The environment is inherently a local thing - rivers, parks, farmland - these all have a specific location. A geography, if you will. If you are not located where that environment is, you do not know what the issues are, who those issue affect the most, and what needs to be done. This is simply a fact. Amalgamating local expertise into centralized government bodies is not economically wise, because all you will end up doing is create so much more bureaucracy, which I thought conservatives hated? When your governance structure is far away from the actual issues, you create multiple new layers to deliver services that can currently be provided by only one or two layers of public service. You will still need boots on the ground (that now cost more money to travel), you will then need layers of operational management to deliver those boots to the ground, you will need multiple layers of approval, someone in HQ asking the wrong questions and wasting time, etc etc. - trust me, I work in the public service and have for several years.

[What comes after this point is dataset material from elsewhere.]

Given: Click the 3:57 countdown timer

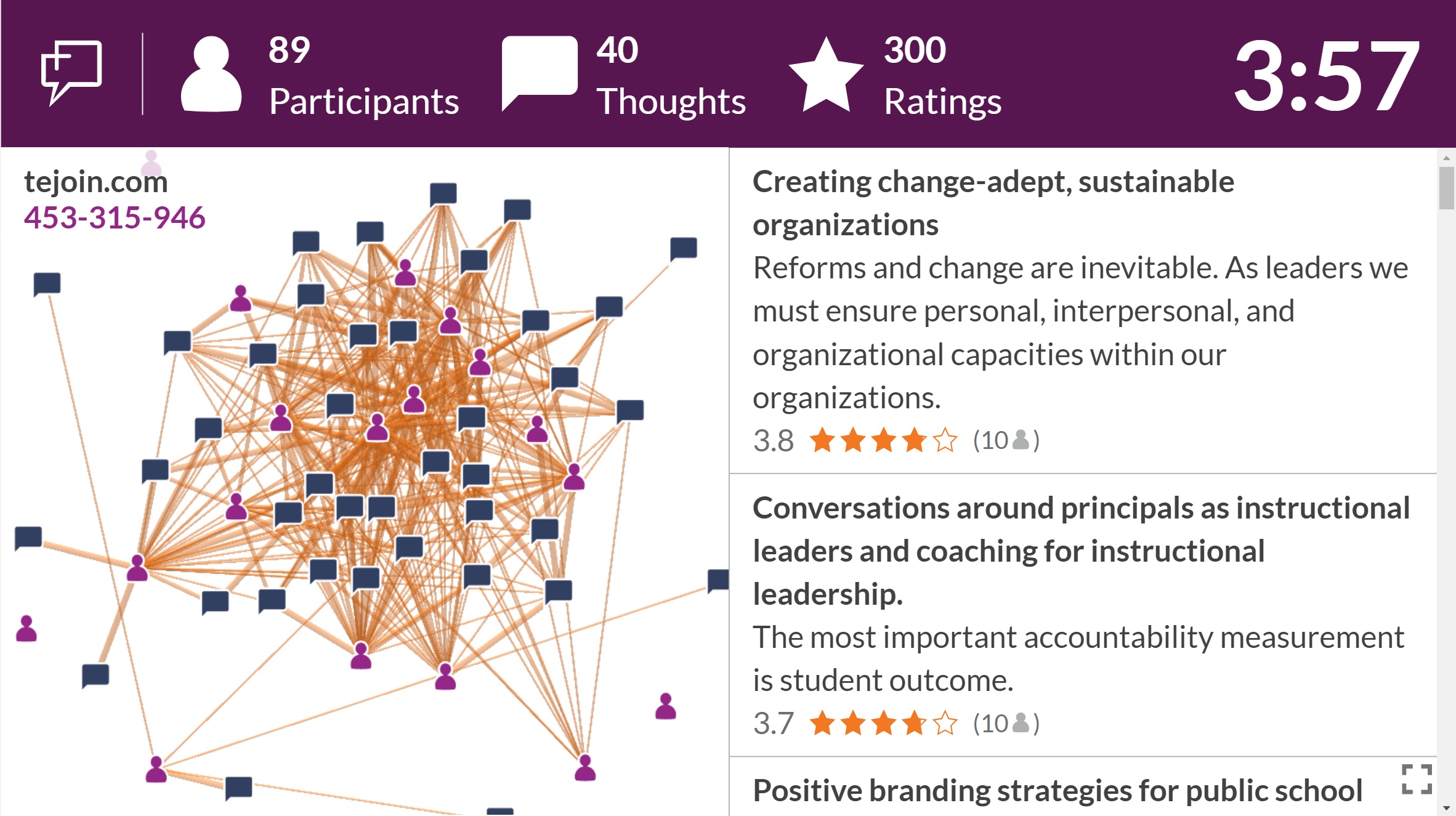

It's clear that the Ford government does not prioritize environmental protection, fine (not really), but if you do in fact prioritize the bottom line and economic outcomes, you are making the wrong decision financially if you centralize. You will waste time and resources, and you are fixing a problem that does not exist. Instead, consider standardizing processes to streamline between regions and take out any guess work/inconsistencies - HQs can't do that because they don't know the issues anyway (and boy does consulting take time and waste money!). Consider science, which actually does end up being wise economically because it's evidence-based, aka efficient, decision-making.